YOUR OBJECTIVE:
Count the lines in the listing below that contain the string "Pick", where case matters. Reply with the number alone.

:: SUPPLIED RECORDS

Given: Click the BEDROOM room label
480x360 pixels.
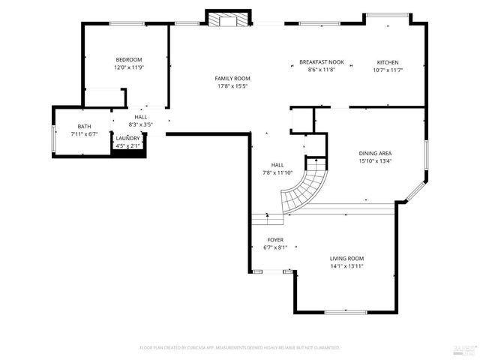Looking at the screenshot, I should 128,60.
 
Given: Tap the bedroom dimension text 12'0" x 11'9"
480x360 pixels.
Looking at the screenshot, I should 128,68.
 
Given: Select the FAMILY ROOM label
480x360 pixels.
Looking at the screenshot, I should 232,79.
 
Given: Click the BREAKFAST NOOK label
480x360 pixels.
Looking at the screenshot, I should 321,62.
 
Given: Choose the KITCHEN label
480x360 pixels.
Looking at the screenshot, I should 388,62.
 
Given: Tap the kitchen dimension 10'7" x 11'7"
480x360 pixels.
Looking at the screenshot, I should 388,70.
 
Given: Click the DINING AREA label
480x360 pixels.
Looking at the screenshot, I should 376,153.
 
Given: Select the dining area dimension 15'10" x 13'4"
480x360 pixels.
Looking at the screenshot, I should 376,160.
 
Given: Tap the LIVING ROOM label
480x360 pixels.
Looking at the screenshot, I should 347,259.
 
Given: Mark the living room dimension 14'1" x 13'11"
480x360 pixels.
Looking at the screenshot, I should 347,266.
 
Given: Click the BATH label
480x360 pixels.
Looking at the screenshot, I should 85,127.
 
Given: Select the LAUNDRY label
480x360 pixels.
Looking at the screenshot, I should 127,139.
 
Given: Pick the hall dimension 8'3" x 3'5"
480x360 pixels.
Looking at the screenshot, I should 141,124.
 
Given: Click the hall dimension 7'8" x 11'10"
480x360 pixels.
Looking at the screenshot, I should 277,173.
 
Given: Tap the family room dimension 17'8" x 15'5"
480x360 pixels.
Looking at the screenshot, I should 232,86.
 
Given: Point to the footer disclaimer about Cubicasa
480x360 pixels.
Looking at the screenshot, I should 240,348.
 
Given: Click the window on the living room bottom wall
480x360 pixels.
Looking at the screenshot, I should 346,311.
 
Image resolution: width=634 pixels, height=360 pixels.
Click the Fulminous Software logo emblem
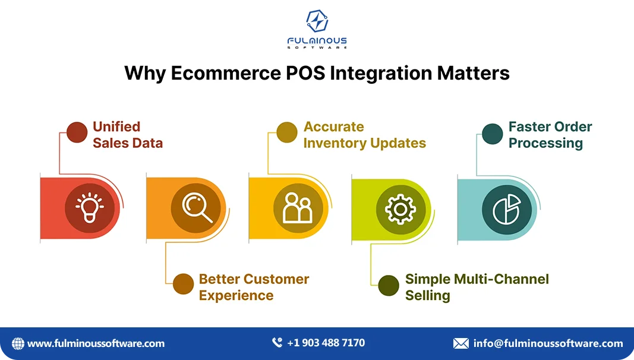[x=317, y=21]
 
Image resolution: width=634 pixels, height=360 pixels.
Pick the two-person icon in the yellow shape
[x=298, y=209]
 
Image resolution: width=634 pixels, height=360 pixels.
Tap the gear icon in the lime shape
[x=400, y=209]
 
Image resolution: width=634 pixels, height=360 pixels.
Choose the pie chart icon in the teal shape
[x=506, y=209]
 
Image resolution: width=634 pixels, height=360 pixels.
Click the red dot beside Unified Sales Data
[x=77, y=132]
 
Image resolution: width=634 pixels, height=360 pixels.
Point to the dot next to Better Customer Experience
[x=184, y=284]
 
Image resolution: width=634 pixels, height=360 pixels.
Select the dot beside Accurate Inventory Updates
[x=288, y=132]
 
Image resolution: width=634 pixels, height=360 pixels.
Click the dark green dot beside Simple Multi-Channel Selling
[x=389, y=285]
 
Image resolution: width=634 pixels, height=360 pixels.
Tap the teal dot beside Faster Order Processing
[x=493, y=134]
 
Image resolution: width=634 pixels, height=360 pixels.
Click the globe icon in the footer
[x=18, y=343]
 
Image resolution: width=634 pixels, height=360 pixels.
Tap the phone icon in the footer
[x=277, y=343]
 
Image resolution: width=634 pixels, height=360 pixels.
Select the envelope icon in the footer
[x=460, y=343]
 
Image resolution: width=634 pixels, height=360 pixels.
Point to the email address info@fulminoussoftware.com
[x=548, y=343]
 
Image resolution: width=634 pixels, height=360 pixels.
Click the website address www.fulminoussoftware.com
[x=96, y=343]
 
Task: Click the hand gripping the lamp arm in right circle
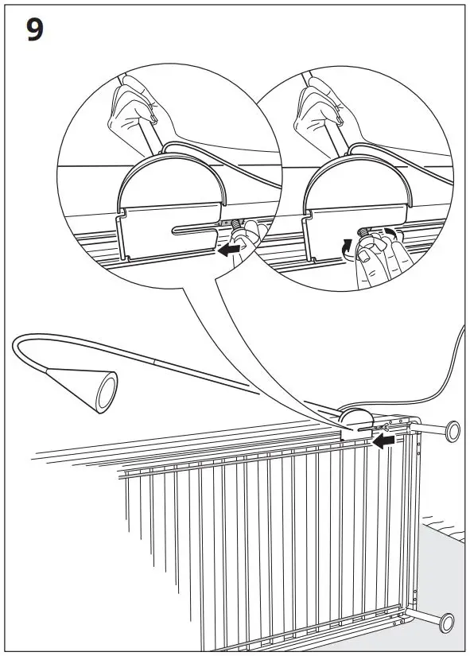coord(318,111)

::::

TASK ANSWER:
2